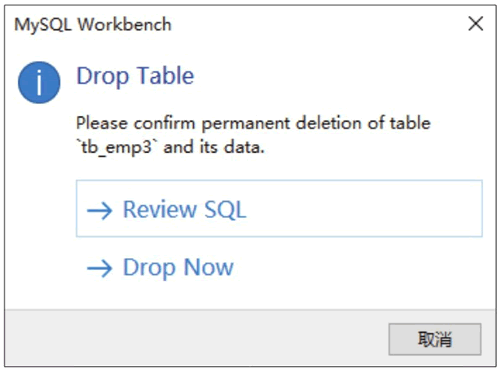Choose the Review SQL option
Viewport: 500px width, 373px height.
coord(279,209)
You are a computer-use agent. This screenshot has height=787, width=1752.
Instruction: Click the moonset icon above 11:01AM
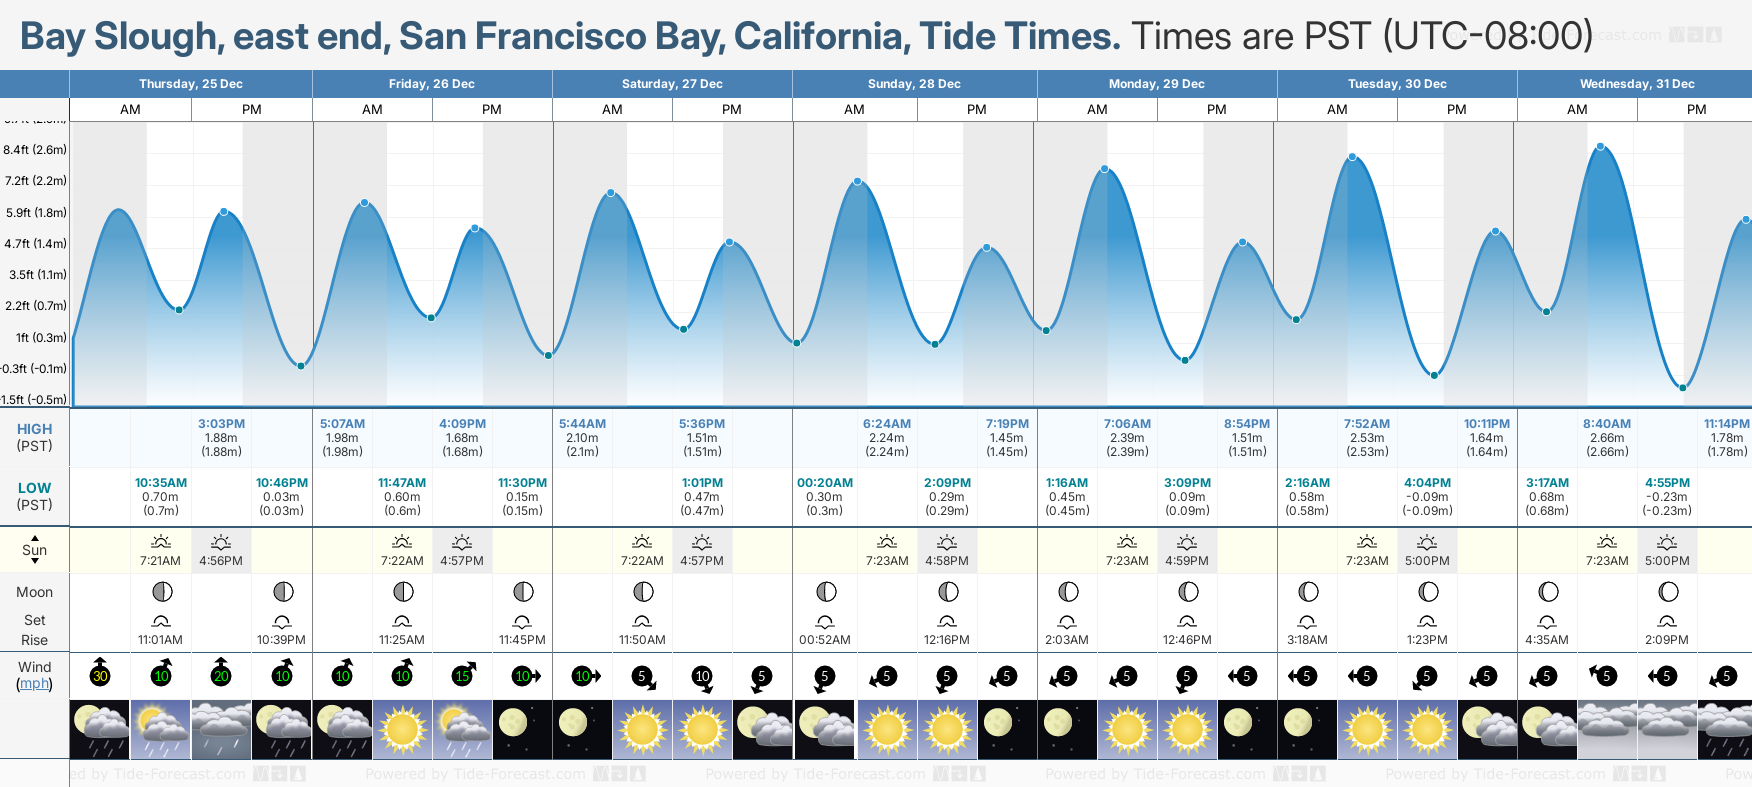point(160,621)
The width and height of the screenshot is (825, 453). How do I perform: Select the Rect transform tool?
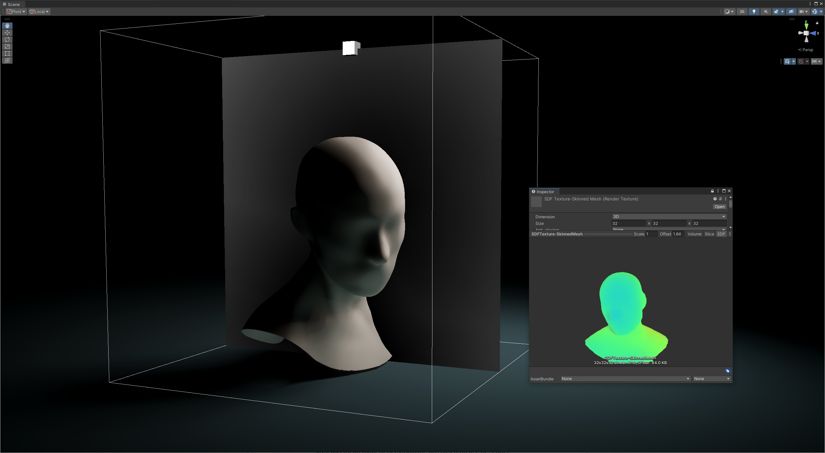pyautogui.click(x=7, y=53)
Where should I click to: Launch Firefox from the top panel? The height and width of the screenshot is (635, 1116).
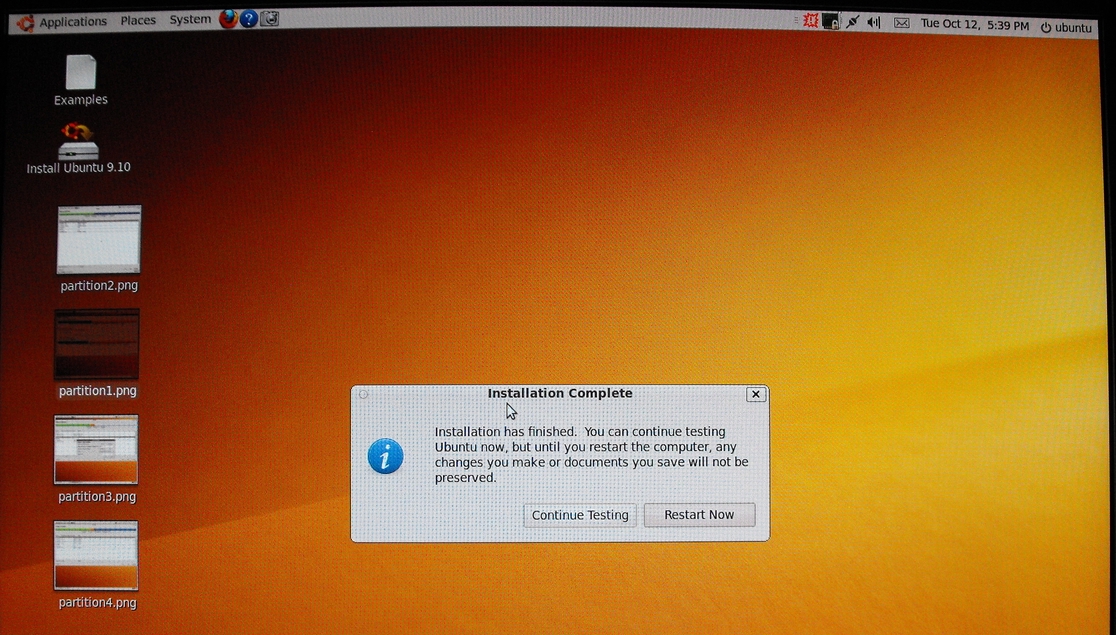coord(228,19)
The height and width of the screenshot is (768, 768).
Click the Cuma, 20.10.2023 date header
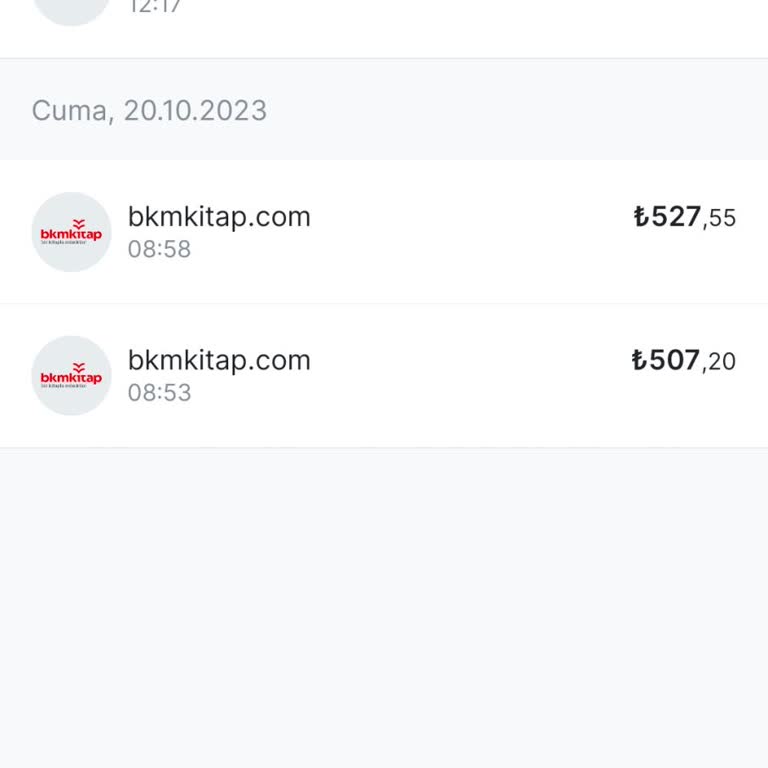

● ASSIGNED TASK: Could you return, word for word, every line from the line with "Where should I" through the last line of the listing above, both ends included, without any pictures?

● REPLY:
Where should I click to: Launch Firefox from the top panel? The height and width of the screenshot is (635, 1116).
coord(228,19)
The height and width of the screenshot is (768, 768).
Click the Cuma, 20.10.2023 date header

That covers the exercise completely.